Latz’s said his parents, who now reside in Texas, will be making the drive in take in Tuesday’s proceedings. The juices will be pumping as he takes the mound in front of a crowd for the first time, but once he’s out on that mound, keeping emotions somewhat in check will be key.

“It’s a big buildup of what I’ve been looking forward to for two years now,” Latz said. “But then, once the first pitch is out there and once I get used to the crowd, then it’ll just be baseball and pitching again.”

Latz got his first taste of live action in a simulated game before practice last Wednesday under the watchful eyes of Mainieri and pitching coach Alan Dunn.

The hitters he faced reported a live fastball with arm-side run, a changeup he could throw where he wanted and a curveball the lefty didn’t quite have a feel for yet. His fastball reportedly topped out at 90 mph.

Freshman Brody Wofford, who played the role of hitter in last week’s sim game, said the lefty’s command surprised him a bit given the long layoff.

“He looked good, threw the ball good,” the left-handed swinging Wofford said. “Good changeup. Good curveball. It’s tough. He spots you up a lot on outside pitches.”

Dunn commented Latz’s control struck him as being consistent with what he’d seen in his various bullpen sessions and short boxes.

“When you’re delivery works, you repeat,” Dunn said. “There could have been a tendency to over-be-amped and lose some feel, but he stayed within himself well and, for the most part, threw the ball to the bottom of the zone. It was encouraging.”

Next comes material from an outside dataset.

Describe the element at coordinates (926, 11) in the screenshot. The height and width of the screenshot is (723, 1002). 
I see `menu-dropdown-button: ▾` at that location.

For Dunn, the sight of Latz taking the walk from dugout to mound last Wednesday felt like a major step forward. To see him do it again with an opposing team in the opposite dugout and thousands of fans in the stands represents an even larger one.

“It’s been a long time coming for Jake to get to this point,” Dunn said. “Here’s a kid where he sees that light at the end has been real small, and now that thing is glowing and he has a chance to go out tomorrow and pitch.

“He’s going to be geeked up. If he wasn’t, I would be checking his pulse to figure out what’s going on.”

NEWS AND NOTES

– Third baseman O’Neal Lochridge (back) returned to practice Monday and, provided he feels good in the morning, declared himself ready for action. Mainieri, the man who makes such decisions, took more of a wait-and-see approach to his rookie infield’s prospects of returning to live action. “We’ll see how he looks today and judge him on that. He hasn’t done anything for a long time.” Lochridge said he hit in the cage by himself during the past weekend but hadn’t faced live pitching.